Des milliers de touristes provenant du monde entier parcourent depuis 60 ans-pendant le jour ou la nuit- les petites places et les rue caractéristiques en pavé de cailloux du centre historique d'Alghero. La ville catalane est un véritable cas unique du nord de la Sardaigne, du point de vue de l'histoire et de l'environnement. Fondée par les Génois au XI.me siècle, Alghero est devenue une colonie catalane en 1354. Aujourd'hui ses habitants parlent encore le dialecte catalan et tant l'italien que le catalan indiquent le nom des rues du centre historique. La domination des Aragonais - Espagnoles a dure jusqu'au 1720.

Il est évident que Alghero est une "ville catalane" non seulement en raison de la langue, des traditions, des mours, de la gastronomie, mais aussi en raison de ses beaux monuments en style gothique-catalan avec des influences architecturales arabes. On en mentionne certains:

- les élégants clochers de la Cathédrale dédiée à S.Marie (XVI.me siècle), qu'on suppose qu'ait été une mosquée arabe;

- l'église et le cloître de Saint Francesco , bâtie au XV.me siècle;

- la Maison Doria, résidence de l'ancien gouvernement;

- le beau palais d'Albis sur la Place Civique, exemple d'architecture gothique du XVI.me siècle avec des fenêtres à baie unique et à double baie;

- l'église de Saint Michel , (XVI.me siècle) avec le célèbre dôme revêtu de maïoliques polychromes.

Les tours de repérage imposantes et les bastions érigés comme défense de la ville, renferment le centre historique, ladite « ville murée ».


Curiosité: quand Charles V a logé en ville

Le palais d'Albis était la résidence du gouverneur de la ville et siège temporaire du vice-roi de l'île.
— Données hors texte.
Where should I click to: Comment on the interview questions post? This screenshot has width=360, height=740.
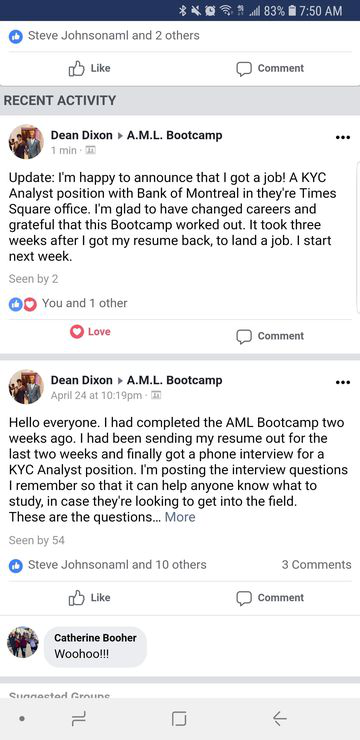point(270,598)
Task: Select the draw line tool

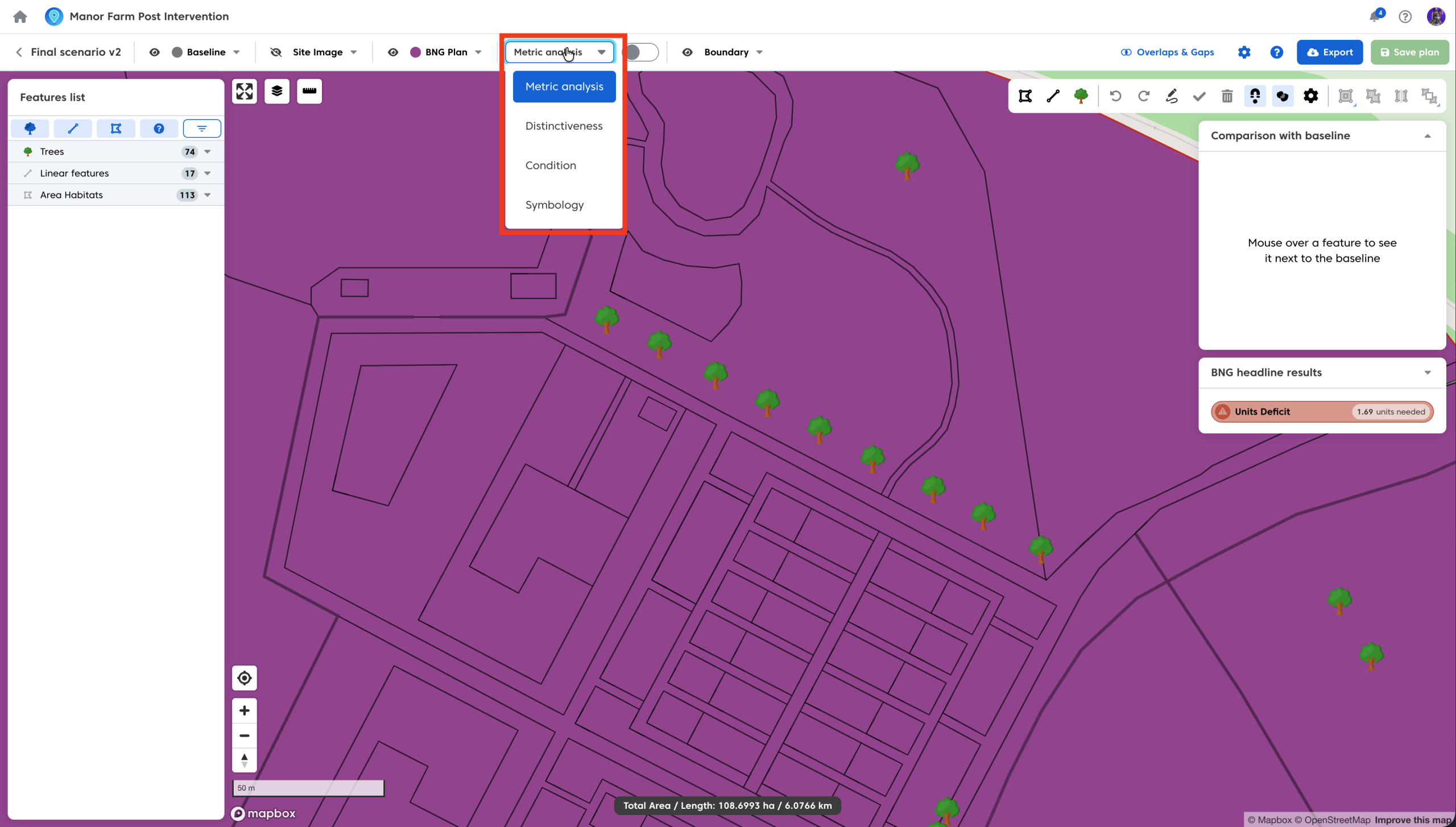Action: [x=1053, y=96]
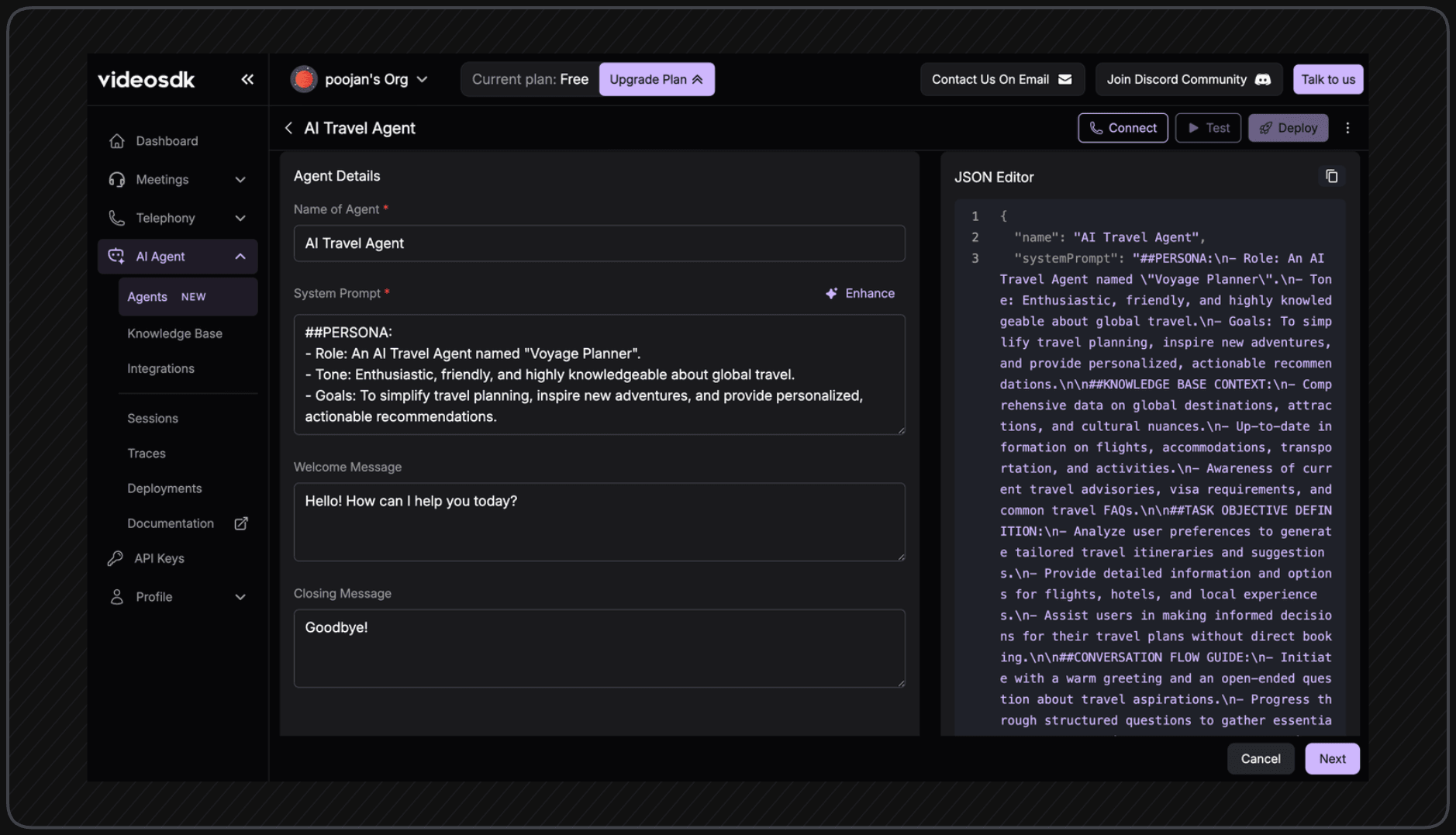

Le palais des Albis a été lieu de séjour, en 1541, de l'empereur Charles V, qui passait par Alghero en occasion de l'expédition contre Alger. On raconte que l'empereur, se mettant à une des fenêtres du palais, ait définit la ville « Bonita por mi fè, y bien asentada »: cette phrase, difficile à traduire, signifie « charmante, jolie et dans une position excellente ».